Ce mardi était crucial pour le parti démocrate : l’ensemble des observateurs s’attendaient à une victoire aisée de Hillary Clinton lors du vote des délégués pour déterminer le ou la candidat(e) pour l’élection présidentielle face à Donald Trump.

Hillary Clinton : première femme nominée par un parti politique américain majeur

Sans surprise, Hillary Clinton a très largement remporté la nomination sans que les pro-Sanders ne s’y opposent réellement. Bernie Sanders lui-même a été le dernier à prendre la parole durant le vote, confirmant qu’il n’était plus candidat et demandant aux délégués de nommer Hillary Clinton par acclamation.

Ainsi, l’ex-première dame a « fait l’histoire » en devenant la première femme nominée par un parti politique américain majeur pour la présidence des Etats-Unis.
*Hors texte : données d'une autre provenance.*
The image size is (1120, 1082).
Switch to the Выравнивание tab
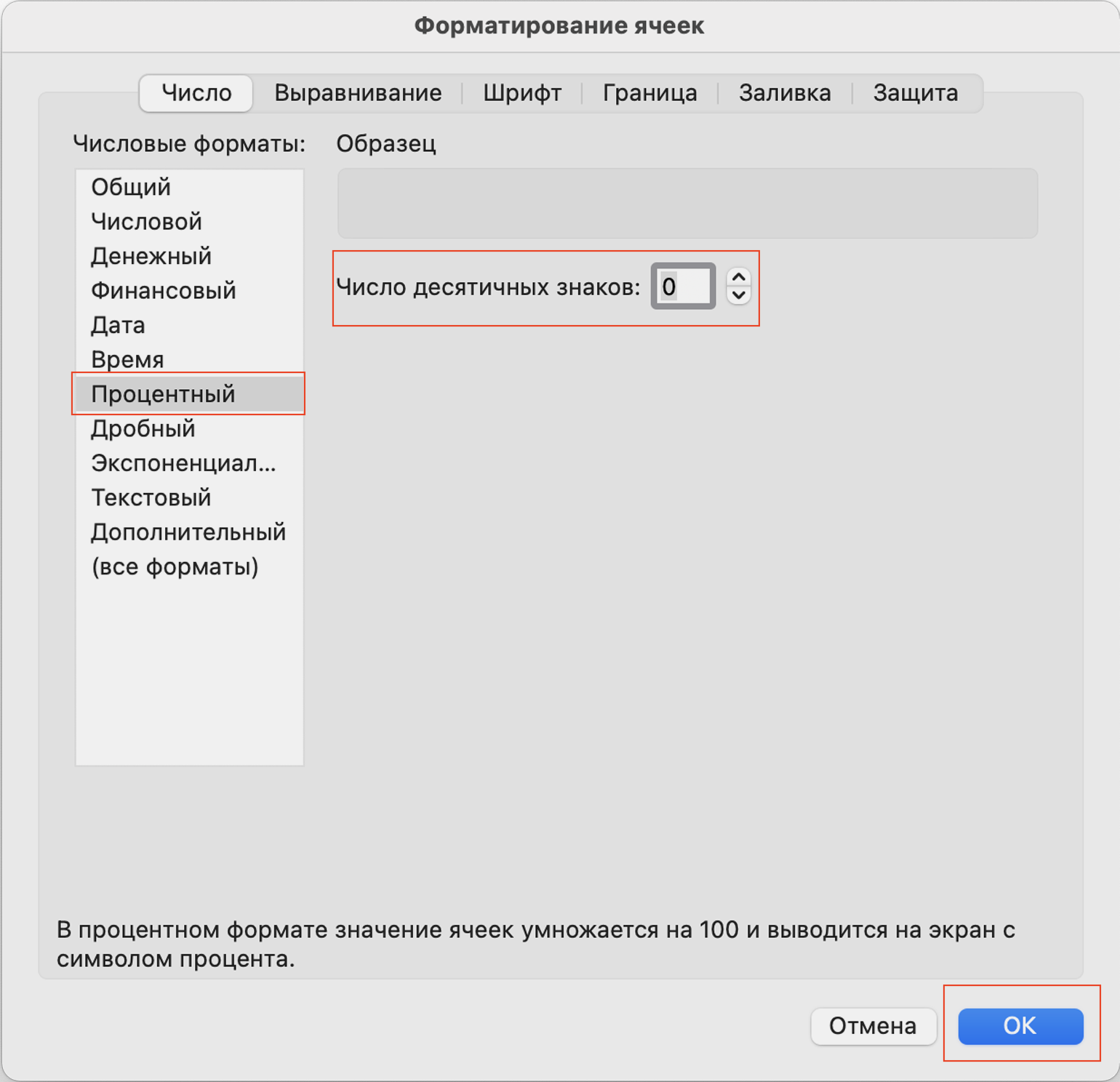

Ce fut finalement le thème de cette journée, les démocrates s’enchaînant sur l’estrade et dans les interviews pour affirmer qu’il s’agissait bien d’un moment historique. Pourtant, Nancy Pelosi, démocrate et ex-présidente de la Maison des Représentants (députés) l’a mise en garde : jouer la carte de la première femme présidente est risqué car, selon Pelosi, un petit nombre d’électeurs votent en fonction du sexe du ou de la candidate. Au contraire, la grande majorité des citoyens s’intéressent davantage au programme et à la personnalité de la personne à élire.
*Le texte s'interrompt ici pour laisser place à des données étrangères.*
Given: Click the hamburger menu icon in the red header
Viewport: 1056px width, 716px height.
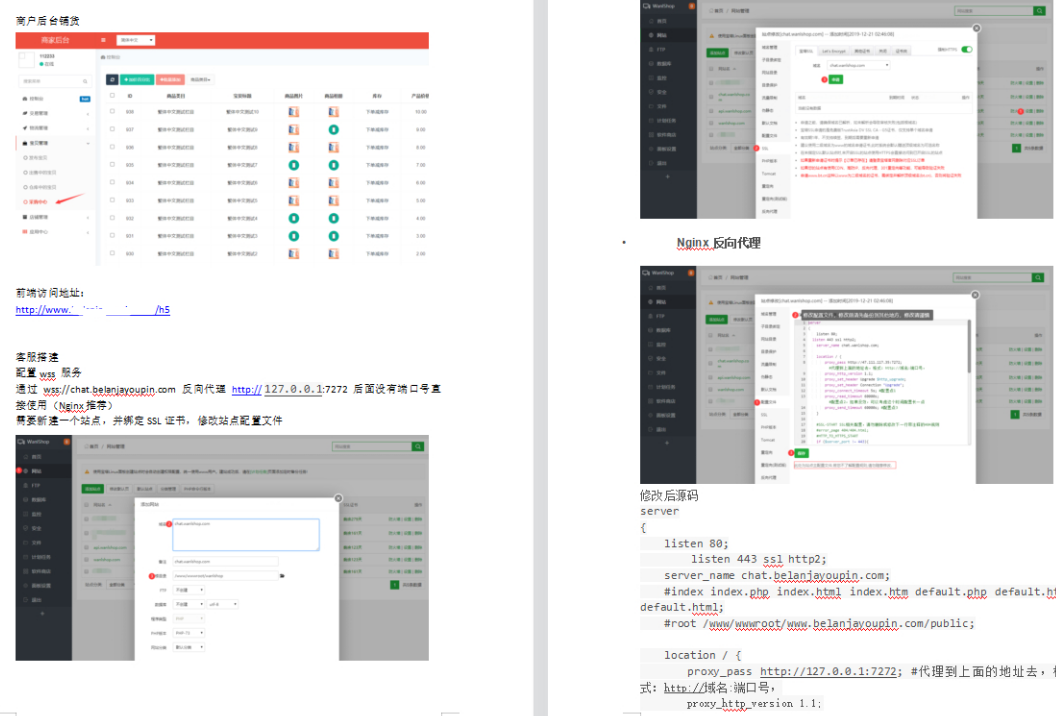Looking at the screenshot, I should [x=103, y=40].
La dernière parade anti-Clinton des pro-Sanders

Après la nomination finale de Hillary Clinton, le soutien n’était toujours unanime au sein des délégués démocrates. L’une des erreurs majeures du parti et de ses stratèges fut de penser que l’opposition interne représentée par Bernie Sanders était liée à la personnalité du Sénateur du Vermont. En réalité, la division philosophique déjà visible au cours de la primaire de 2008 est toujours présente et forte au sein de la gauche américaine. Ce mouvement socialiste – terme récupéré par Bernie Sanders pour la première fois depuis des décennies aux Etats-Unis – s’oppose au courant social-démocrate que Hillary Clinton représentait déjà il y a huit ans.
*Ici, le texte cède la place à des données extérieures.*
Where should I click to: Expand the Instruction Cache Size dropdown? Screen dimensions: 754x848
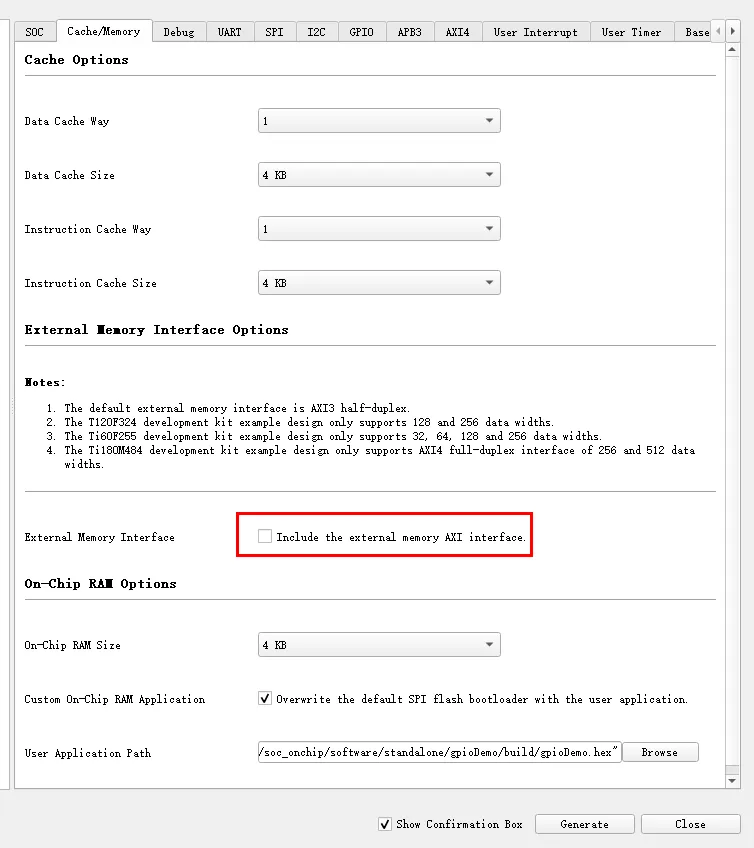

La défaite de leur champion n’a donc pas diminué les ardeurs des partisans de Bernie Sanders. Mais paradoxalement, leur réaction a davantage aidé l’ex-première dame que ses adversaires. A la suite de l’annonce de la victoire de Hillary Clinton, plusieurs centaines de délégués opposés à sa nomination ont décidé de quitter le Wells Fargo Center. En particulier, ceux issus de six Etats très largement remportés par le « socialiste-démocrate » se sont rapidement vidés, à savoir ceux de l’Alaska, de l’Oklahoma, de l’Idaho, d’une partie du Mississippi, de l’Utah et bien entendu du Vermont. Ils ont rejoint les manifestants à l’extérieur réclamant la nomination de Bernie Sanders.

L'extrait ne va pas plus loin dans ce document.